会見より。左から、ゆうたろう、荒牧慶彦、シェーン (C)日吉丸 晃/講談社「初恋モンスター」舞台制作委員会 会見より。左から、ゆうたろう、荒牧慶彦、シェーン (C)日吉丸 晃/講談社「初恋モンスター」舞台制作委員会

TEEN×TEEN THEATER「初恋モンスター」が3月3日に開幕。それに先がけ公開ゲネプロ及び囲み取材が行われた。

TEEN×TEEN THEATER『初恋モンスター』チケット情報

原作は、月刊誌『ARIA』(講談社)で連載の同名漫画(作:日吉丸 晃)。世間知らずのお嬢様高校生・二階堂夏歩と、外見は長身イケメン青年の小学5年生・高橋奏の恋愛を描くハイテンションラブコメディ。

ゲネプロ前に行われた囲み取材の冒頭では高橋奏(荒牧慶彦)が作文を披露。「ぼくの予想だと大成功すると思います。なぜかというと1か月くらいすごく練習をけっこうがんばったので、今日もみんなとがんばれると思うからです」など小学生らしい文章を読み上げた。脚本・演出の川尻恵太(SUGARBOY)は「荒牧くんの“初”座長公演、シェーンとゆうたろうくんは“初”舞台、『初恋モンスター』という“初”がついたタイトルと、初ものづくしです。

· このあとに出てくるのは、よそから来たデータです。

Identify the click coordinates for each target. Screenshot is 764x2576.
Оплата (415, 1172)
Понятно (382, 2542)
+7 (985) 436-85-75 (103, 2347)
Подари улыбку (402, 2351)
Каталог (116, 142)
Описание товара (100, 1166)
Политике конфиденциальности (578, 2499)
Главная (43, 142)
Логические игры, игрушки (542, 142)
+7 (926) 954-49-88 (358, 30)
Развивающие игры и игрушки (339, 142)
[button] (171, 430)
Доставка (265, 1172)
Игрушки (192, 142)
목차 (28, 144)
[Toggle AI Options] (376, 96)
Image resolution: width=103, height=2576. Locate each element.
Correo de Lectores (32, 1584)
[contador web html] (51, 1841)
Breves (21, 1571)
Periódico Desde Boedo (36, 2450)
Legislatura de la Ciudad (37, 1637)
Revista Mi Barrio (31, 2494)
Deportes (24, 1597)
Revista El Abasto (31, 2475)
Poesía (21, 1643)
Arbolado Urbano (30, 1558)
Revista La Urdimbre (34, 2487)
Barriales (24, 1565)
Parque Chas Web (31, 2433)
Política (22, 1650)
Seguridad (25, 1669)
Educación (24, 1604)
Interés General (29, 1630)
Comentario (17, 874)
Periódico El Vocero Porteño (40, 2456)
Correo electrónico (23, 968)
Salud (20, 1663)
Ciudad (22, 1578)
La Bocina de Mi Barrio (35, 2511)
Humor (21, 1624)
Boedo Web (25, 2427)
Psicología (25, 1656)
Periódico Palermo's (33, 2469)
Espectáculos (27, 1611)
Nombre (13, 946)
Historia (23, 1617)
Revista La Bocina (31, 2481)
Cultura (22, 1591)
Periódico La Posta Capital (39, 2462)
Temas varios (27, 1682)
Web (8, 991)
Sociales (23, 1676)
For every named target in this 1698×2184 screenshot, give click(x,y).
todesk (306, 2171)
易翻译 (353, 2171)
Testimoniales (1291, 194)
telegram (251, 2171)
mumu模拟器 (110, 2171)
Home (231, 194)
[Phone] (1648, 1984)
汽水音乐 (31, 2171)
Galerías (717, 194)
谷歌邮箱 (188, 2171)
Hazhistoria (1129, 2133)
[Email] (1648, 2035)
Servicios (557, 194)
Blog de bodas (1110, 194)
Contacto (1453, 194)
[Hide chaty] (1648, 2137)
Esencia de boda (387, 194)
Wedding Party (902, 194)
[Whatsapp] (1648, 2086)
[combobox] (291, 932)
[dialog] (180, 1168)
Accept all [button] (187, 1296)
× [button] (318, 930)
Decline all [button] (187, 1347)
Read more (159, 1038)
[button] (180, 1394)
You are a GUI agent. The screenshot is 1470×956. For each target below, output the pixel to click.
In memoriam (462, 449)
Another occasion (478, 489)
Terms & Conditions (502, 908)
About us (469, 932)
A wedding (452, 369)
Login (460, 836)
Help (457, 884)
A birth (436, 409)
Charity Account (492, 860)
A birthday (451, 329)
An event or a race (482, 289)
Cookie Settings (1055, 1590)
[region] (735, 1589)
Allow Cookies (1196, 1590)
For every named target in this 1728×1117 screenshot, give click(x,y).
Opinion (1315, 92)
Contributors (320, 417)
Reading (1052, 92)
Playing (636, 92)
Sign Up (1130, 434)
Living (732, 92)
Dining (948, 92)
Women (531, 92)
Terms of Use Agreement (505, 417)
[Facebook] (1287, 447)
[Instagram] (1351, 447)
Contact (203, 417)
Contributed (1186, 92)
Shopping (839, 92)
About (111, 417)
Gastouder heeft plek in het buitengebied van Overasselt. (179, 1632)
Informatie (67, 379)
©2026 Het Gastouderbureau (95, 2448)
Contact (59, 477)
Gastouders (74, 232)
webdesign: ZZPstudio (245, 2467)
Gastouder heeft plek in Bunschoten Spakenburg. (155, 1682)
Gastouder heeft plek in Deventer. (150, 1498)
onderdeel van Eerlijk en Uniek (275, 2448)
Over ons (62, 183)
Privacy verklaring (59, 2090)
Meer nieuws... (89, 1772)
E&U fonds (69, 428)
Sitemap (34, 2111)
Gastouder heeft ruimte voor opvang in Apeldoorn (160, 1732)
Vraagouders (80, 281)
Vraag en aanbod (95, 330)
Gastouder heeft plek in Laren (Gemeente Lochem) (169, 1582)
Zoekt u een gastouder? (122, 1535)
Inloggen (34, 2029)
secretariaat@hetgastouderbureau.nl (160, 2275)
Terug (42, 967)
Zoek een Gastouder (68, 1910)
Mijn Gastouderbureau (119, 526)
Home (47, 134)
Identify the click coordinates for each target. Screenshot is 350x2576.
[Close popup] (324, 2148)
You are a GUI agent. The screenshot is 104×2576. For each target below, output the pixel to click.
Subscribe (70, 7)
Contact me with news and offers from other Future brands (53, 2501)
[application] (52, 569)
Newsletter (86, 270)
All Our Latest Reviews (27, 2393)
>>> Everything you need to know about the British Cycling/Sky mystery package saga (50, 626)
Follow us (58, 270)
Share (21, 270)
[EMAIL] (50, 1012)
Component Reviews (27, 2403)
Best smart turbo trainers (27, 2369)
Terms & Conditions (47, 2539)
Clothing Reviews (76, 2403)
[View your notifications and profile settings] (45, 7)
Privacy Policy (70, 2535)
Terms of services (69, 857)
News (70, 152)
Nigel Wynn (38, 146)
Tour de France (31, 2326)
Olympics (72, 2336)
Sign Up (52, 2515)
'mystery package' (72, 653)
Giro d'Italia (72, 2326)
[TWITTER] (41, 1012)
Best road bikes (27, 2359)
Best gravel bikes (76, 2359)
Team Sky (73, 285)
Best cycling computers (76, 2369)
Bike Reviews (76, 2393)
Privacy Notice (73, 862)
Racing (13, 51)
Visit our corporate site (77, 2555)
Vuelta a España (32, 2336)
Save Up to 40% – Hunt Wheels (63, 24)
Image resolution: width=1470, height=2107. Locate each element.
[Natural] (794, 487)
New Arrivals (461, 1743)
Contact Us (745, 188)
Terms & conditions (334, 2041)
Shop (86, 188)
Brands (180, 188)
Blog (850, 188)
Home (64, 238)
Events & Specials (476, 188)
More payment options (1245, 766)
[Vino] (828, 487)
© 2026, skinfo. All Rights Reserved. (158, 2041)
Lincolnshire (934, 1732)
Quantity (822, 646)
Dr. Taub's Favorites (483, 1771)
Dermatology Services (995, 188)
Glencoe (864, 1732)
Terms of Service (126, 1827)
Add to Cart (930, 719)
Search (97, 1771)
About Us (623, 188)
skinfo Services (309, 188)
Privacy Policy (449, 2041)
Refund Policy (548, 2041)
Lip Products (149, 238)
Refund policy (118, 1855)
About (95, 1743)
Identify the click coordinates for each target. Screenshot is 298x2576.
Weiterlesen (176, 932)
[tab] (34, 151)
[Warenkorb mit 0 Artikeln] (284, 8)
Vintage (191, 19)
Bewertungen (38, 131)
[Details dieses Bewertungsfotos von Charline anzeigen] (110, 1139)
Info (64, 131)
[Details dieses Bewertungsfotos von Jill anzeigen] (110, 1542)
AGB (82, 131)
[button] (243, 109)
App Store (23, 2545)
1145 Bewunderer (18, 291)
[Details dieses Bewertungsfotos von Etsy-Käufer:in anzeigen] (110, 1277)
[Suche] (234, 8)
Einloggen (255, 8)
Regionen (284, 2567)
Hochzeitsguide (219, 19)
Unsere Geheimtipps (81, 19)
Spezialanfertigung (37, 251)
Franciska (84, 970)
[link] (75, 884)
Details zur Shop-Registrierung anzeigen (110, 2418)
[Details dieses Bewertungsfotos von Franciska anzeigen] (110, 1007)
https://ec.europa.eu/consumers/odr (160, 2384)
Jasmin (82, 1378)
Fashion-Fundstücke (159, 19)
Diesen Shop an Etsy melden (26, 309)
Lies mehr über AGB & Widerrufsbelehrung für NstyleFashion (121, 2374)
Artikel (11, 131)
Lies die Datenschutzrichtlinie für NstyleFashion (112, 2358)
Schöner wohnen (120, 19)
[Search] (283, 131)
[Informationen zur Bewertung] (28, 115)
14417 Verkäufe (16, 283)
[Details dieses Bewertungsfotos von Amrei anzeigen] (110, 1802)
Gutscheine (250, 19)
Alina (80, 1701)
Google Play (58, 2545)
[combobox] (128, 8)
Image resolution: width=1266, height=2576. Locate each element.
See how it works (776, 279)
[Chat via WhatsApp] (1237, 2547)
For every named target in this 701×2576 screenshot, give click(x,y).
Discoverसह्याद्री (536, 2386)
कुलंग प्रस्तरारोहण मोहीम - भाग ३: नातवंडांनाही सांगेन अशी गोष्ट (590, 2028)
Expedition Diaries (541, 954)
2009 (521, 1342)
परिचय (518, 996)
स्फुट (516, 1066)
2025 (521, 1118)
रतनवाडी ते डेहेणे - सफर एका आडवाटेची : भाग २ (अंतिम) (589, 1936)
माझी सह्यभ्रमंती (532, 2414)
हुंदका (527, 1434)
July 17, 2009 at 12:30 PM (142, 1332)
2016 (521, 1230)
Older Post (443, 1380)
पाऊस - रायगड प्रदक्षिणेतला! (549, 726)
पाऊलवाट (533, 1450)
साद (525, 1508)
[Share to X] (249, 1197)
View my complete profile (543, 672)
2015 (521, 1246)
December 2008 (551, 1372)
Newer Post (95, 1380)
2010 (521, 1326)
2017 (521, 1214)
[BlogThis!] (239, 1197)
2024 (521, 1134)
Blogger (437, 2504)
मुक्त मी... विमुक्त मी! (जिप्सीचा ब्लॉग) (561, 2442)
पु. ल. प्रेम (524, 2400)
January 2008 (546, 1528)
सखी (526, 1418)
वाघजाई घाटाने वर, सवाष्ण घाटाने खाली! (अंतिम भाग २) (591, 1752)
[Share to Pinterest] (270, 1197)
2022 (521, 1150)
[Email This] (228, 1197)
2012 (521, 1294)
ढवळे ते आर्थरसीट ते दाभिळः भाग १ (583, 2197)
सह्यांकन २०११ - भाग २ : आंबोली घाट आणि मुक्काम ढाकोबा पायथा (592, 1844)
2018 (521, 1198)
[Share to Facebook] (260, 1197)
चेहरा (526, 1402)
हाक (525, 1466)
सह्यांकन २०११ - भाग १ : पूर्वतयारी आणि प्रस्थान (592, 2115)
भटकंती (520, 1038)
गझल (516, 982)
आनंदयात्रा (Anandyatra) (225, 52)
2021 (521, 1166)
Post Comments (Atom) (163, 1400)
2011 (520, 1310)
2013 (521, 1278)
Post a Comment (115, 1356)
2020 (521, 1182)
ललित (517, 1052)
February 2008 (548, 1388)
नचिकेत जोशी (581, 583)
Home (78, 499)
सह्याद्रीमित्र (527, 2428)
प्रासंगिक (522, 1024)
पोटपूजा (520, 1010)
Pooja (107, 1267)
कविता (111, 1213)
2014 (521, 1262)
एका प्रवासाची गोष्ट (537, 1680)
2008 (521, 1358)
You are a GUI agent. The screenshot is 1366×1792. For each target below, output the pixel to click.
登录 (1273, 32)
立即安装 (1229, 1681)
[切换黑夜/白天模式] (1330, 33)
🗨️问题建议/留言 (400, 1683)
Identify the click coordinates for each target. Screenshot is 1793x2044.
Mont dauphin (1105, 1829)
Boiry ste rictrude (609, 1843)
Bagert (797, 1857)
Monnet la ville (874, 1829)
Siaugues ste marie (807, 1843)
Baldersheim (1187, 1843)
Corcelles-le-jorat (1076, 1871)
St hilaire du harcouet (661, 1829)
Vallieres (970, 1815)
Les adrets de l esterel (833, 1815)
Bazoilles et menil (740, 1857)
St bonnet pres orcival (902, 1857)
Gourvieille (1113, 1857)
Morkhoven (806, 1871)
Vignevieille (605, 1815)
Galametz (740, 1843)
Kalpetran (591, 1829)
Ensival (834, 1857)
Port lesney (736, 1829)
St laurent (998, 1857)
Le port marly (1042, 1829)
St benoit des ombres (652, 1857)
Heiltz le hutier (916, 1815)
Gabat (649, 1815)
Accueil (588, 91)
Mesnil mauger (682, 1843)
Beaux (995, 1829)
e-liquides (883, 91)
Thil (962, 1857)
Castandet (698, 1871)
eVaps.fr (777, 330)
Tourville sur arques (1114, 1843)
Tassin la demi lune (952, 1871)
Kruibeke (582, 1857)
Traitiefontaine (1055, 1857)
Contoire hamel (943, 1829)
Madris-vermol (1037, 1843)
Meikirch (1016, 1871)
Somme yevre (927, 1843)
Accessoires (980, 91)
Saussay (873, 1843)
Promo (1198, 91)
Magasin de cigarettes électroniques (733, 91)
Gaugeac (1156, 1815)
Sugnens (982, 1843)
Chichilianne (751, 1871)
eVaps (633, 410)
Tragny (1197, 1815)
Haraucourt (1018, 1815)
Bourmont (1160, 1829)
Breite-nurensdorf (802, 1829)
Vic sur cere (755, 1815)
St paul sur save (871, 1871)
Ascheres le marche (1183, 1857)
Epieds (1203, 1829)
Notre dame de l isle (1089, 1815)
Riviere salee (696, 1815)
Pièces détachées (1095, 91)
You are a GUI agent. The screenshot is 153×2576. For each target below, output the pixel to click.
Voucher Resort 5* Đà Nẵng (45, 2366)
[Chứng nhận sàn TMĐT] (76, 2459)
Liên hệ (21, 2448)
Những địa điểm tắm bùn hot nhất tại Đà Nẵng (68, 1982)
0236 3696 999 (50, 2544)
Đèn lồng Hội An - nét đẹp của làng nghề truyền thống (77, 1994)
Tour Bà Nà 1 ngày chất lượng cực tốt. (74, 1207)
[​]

個性豊かなメンバーで、見た目でも楽しめる、設定でも楽しめる、ストーリーでも楽しめる、歌や踊りもありますし、すべての面でどの角度からも楽しんでいただける。円形舞台ですし360度全方位な作品だと思っております」。

自身の役柄について荒牧は「最初は恋だと思ってなかった気持ちがどんどん夏歩に向いていく。甘酢っぱい“初恋”という感情の変化とか、小学生ならではの表し方とか、僕は奏の成長ストーリーだと思っていますので、そこが見どころです」、野口一男役のシェーンは「女装した耕太に恋しちゃうところにカズの性格が出てくると思います」、篠原耕太役のゆうたろうは「女装シーンはぜひ、まばたきしないで見てほしいです!」。

登場人物はそれぞれ強烈だが、ベースにあるのは外見も中身もイケメンな男の子とコンプレックスのある女の子の恋という少女漫画の王道ともいえるストーリー。ただそのイケメンが“小学生男子”ということで、素敵な告白シーン直後に彼女のためにピアニカを熱く演奏したり、恋の行方をフラフープ200回転への挑戦にあずけたり…投げられた球は小学生的発想を経由し、予想もつかない方に飛んでいく。

そんな漫画ならではとも言えるぶっ飛んだ表現が、芝居、歌、ダンスで鮮やかに再現されていて驚いた。小学生役キャスト達の小5男子ぶりは圧倒的でそれ故笑える要素もたっぷりだが、その中でも、奏の素直さゆえの甘い言動に悶絶させられたり、子供ならではのピュアでシンプルな想いにハッとさせられたりと、2時間の間に色とりどりの感情が味わえて楽しい。細部までこだわられた世界にギュッと詰めこまれた笑い、ときめき、真理、おバカな下ネタ、そして大きな愛が「初恋モンスター」の魅力をポップにみせてくれた。

公演は3月12日(日)まで東京・品川プリンスホテル クラブeXにて。